Ha ido entrando gente a La Venta. Vacían su vaso, pero no se van.
—Pues si tanto te gusta lo de primero, a ver qué te parece esto: Larreko fue el primero en intentar sacar el tocho de la Campa del Roble y no pudo, así que perdió lo de primero. Ahora ya puede venir cualquiera a sacarlo, ¿no? —dice Lander el de Bukuena.
—¿Y las apuestas? ¿Contra qué Etxe íbamos a apostar?, ¿contra el Etxe que no fue el único primero en ver el mostrador en la Campa del Roble? —dice Benito Ibaeta, el lechero de Berango.
—Te digo que la playa debe estar en el arranque de todo si queremos seguir haciendo las cosas con limpieza —dice Lander el de Bukuena.
—¿Con qué limpieza? —dice Anselmo el de Torretxea—. ¡No me jodas!
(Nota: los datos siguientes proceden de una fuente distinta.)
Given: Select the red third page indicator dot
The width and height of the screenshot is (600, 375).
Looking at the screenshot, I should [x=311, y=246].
—Llevamos demasiado tiempo esperando una ley sobre Cosas Encontradas en la Playa y Posteriormente Atascadas a Medio Camino, y ya debe de estar medio hecha en algún sitio, y seguro que el pregonero la leerá cualquier día en la plaza. La ley hablará de Cosas Encontradas en la Playa, no de Cosas Encontradas en la Campa. Si a estas alturas los de Getxo cambiamos de idea y en lugar de una ley sobre Cosas Encontradas en la Playa pedimos una ley sobre Cosas Encontradas en la Campa, se habrán perdido todos estos años de espera y los viejos de Gernika tendrán que empezar otra vez a pensar y sabemos lo que tardan en decidirse desde que se ponen, y sería como volver al tiempo en que el mostrador llegó a la Campa del Roble, es decir, sería como si la espera empezara ahora mismo, y no sólo tendríamos que aguantar por segunda vez la espera pasada sino añadirle la propina de lo que esperaríamos a partir de hoy —dice Lander el de Bukuena.
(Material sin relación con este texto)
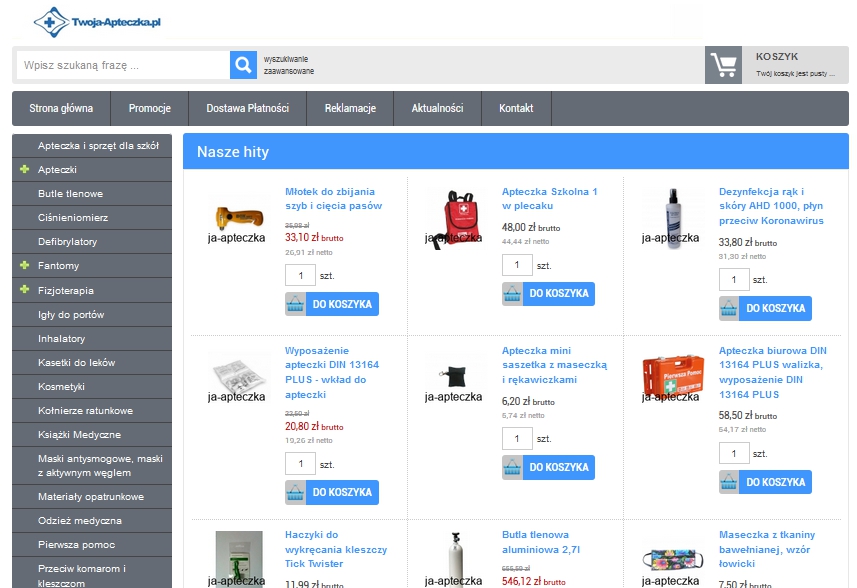This screenshot has height=588, width=857.
Task: Select Ciśnieniomierz category in sidebar
Action: click(x=73, y=218)
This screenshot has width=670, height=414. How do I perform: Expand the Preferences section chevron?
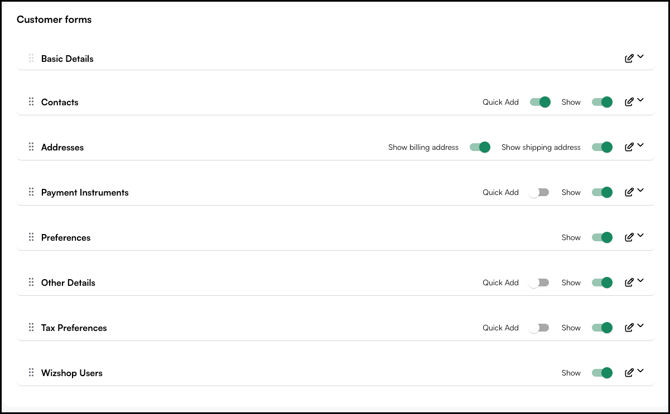click(641, 236)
Entra Xotil el de Bukuena y éste no viene a beber. Es un viejo de más de noventa años. Busca a alguien y yo sé a quién. Aparta a la gente y se para ante su hijo.
—Los trabajos de casa sin hacer y tú aquí —le dice.
—¿Sólo por eso ha venido usted? —dice Lander el de Bukuena.
—¿Te parece poco motivo? Las mujeres haciendo lo tuyo y tú de fiesta —dice Xotil el de Bukuena.
—No estoy de fiesta sino con cosas serias entre manos —dice Lander el de Bukuena. Mira a su alrededor—. ¿No es verdad?
—Es tan verdad como Dios —dice Anselmo el de Torretxea.
—Así es —dice Bertol Sangroniz, el alpargatero.
—He apostado mis seis cerdos a que la Campa del Roble borra para siempre a la playa y que en la Campa hay que empezar otra vez con el mostrador, con Etxe y con Larreko —dice Juanón Lecumberri.
—Ah —dice Xotil el de Bukuena.
—Cosas serias —dice Martín Larreko.
—Sí, pero no para hablarlas en horas de trabajo —dice Xotil el de Bukuena—. La última vez que se habló de esto fue hace un cuarto de siglo, teniendo yo setenta años. Y ahora, después de tanto tiempo, se os ocurre hoy y en día de trabajo…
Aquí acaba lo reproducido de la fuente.